April 23, 2024

New French law creates right to terminal sedation

Critics suspect that it is a disguised form of euthanasia

The French National Assembly has approved a law which creates a right to terminal sedation until death, but not to euthanasia or assisted suicide.  The law has been debated for years and the present text is a consensus which tries to maintain a middle ground between voluntary euthanasia and therapeutic obstinacy.

Patients have a right to request “deep, continuous sedation altering consciousness until death” but only if they are at the end of life. Doctors may stop life-sustaining treatments, including artificial hydration and nutrition. Sedation and painkillers will be allowed “even if they may shorten the person’s life”.

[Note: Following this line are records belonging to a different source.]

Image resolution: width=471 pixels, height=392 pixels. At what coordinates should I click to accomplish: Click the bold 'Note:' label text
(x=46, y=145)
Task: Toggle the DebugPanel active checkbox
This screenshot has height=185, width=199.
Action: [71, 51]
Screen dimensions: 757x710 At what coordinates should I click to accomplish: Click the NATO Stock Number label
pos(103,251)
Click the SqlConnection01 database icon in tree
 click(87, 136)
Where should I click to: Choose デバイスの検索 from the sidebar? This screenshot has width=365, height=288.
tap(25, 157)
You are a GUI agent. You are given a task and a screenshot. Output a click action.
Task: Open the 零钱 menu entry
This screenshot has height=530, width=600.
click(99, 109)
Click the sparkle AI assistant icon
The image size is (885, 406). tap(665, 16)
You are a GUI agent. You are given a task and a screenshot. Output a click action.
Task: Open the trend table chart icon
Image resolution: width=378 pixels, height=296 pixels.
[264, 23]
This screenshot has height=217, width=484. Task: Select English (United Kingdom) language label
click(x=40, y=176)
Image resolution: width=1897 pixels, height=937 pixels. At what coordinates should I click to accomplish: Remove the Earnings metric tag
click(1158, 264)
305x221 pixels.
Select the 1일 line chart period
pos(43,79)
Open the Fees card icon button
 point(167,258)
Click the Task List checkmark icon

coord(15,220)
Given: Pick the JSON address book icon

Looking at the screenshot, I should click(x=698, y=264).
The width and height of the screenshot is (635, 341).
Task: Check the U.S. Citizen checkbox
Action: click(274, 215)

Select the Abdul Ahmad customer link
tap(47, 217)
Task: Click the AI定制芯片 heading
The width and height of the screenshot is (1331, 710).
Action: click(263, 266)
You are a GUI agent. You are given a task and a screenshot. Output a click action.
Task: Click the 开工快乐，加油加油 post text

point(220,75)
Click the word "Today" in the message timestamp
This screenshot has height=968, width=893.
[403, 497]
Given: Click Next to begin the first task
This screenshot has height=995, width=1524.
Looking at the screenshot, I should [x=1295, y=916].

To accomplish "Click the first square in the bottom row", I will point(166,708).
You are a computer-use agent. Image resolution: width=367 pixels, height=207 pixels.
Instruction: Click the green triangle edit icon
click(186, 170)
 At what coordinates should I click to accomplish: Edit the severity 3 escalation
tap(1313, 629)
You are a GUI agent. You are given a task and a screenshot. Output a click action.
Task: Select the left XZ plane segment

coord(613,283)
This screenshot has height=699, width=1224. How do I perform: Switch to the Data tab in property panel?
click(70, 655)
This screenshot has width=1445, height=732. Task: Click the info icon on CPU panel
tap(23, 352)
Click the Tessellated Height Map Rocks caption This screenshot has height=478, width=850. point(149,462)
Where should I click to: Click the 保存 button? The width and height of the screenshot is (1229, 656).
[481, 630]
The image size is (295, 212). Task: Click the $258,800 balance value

Socialist Alain Claeys, co-author of the bill, said: “Our text has one purpose: fighting a bad dying that still happens too often in France.” The conservative co-author Jean Leonetti, explained: “At end of your life, if the suffering is unbearable, you’ll be allowed to get to sleep, soothed and serene.”

The law also directs doctors to honour advance directives when patients are no longer able to communicate.

The new law contains ambiguities which will soon be put to the test. Pro-euthanasia sociologist Philippe Bataille told L’Humanité that the law enshrined a fundamental contradiction: it “makes euthanasia both possible and prohibited at the same time. That is to say, it prevents the doctor from intentionally causing death” but it also “allows a simple ‘letting die’ (not a ‘kill’), that is to say only the suspension of hydration and nutrition, accompanied by palliative care until death ensues”.

The anti-euthanasia group Soulager mais pas tuer (Care not killing) said that “The introduction of a ‘right of continuous deep sedation until death’ indeed opens the door to euthanasia. Its promoters have issued reassuring statements, but they have always refused to include black and white provisions in the law that the intention of this type of sedation must not be to cause death. In endorsing this deliberate blurring, this text weakens the relationship between carers and patients, since the new law does not clearly close the door to hidden euthanasia.”